Leaders League. You claim to work for the common good with Paprec. Can you explain how, in concrete terms?
Jean-Luc Petithuguenin. By suggesting that each person recycle their waste rather than bury it, we are not simply looking to make a living. We want to work towards a greener planet and a more fraternal society. Some of our actions have a direct impact on the lives of others. Our network in India, for example, deals with waste discarded in the middle of the countryside so as to manage its transformation in the right way. In this way we are really changing the lives of local residents who before were being poisoned on a daily basis. There is an aspect which is far more important than this quest for profit.
However this does remain the objective of every business…
For me, profit is the oxygen of a company. Without it, we cannot develop, but it is not an end, rather a means. The purpose of a company is above all its durability.
Is this a philosophy that you share with your employees?
Of course. They are familiar with our ideas and they want to work for a company which has meaning.
What do other company heads think of your business model?
At the start, most of them thought it was idealistic to want to do good business with nice sentiments. The success of my group ‒ whose turnover has now risen to two million euros ‒, proves that this is possible. Those who doubted the model would work are now impressed and understand that giving meaning to a business is a way to be successful. That’s what I had wanted to demonstrate.
What advice would you give to young entrepreneurs who struggle to find this balance between the quest for profit and an awareness of public interest?
In my opinion, the key is time. You’ve got to ask yourself whether you want to invest for the next three years in order to resell the firm or if you want to invest for the next thirty years in order to hand it on. The more this approach is maintained in the long-term, the more it begins to build an awareness of public interest. The greediest entrepreneurs are generally to be found in sectors where money is turned over quickly. Those who want to create something more durable are likely to ask themselves: how can pollution be avoided? How can the consumer be reassured? By wanting to make cash as quickly as possible, it is impossible to take certain aspects into account, such as employee and supplier satisfaction and the pollution of the planet. Amoral capitalism is, in my opinion, time-bound.
Should the state take certain measures to encourage, or even force, companies to adopt more ethical practices?

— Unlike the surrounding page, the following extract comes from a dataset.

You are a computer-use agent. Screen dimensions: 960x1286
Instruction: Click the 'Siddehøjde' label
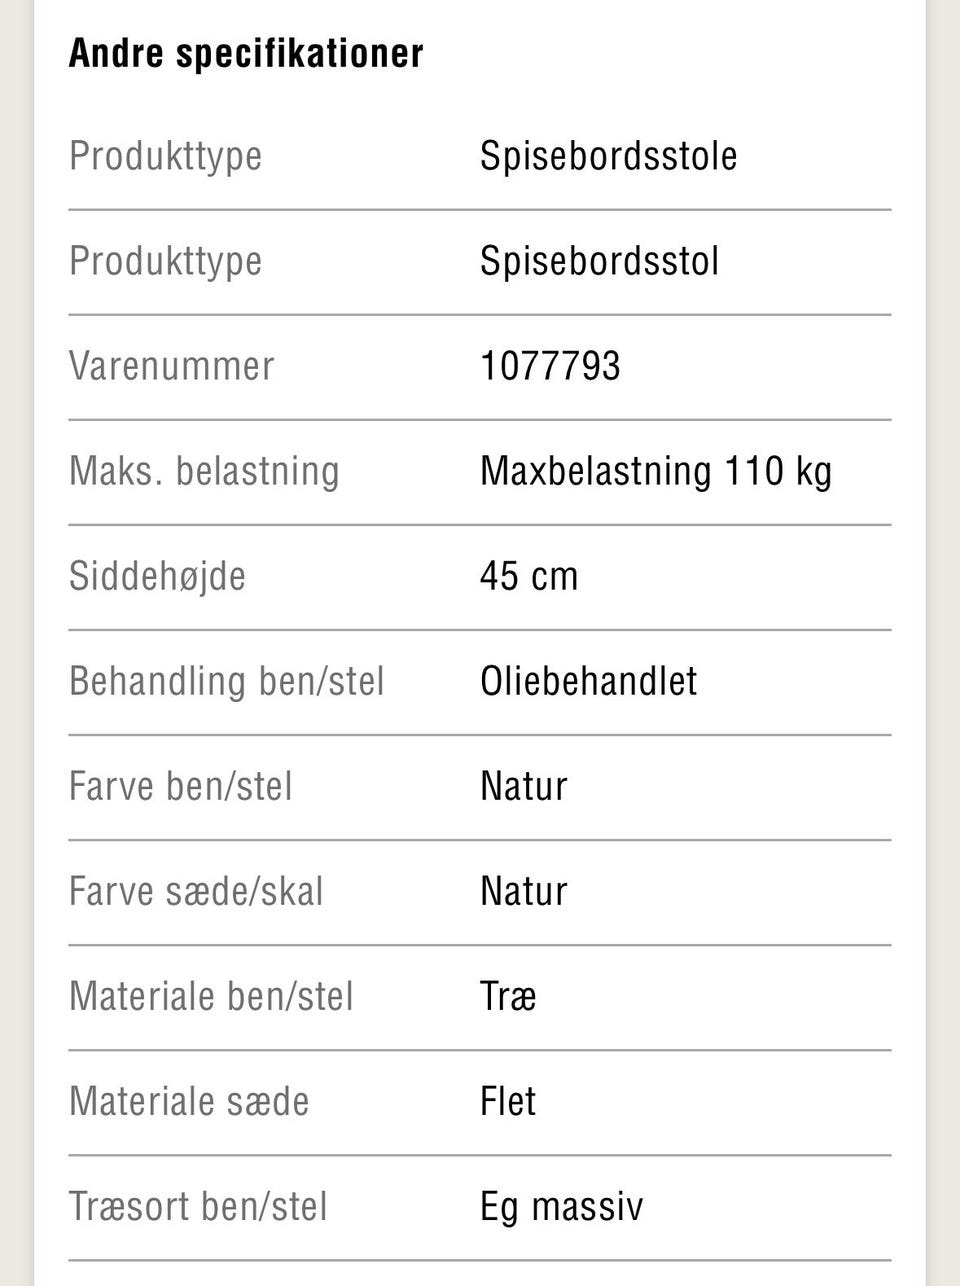click(157, 576)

Taking action for the common good is a choice. It cannot become an obligation. I do however believe that, in the name of shared heritage, the state should take measures to protect all citizens. As such, it could ask businesses to pollute less, for example. I do nevertheless believe that the biggest reward for a CEO is not financial, but is rather reputational. As far as I am concerned, I was very happy to receive the Legion of Honor for my plan to combat discrimination in my company. It’s a reward that I wouldn’t trade for all the money in the world.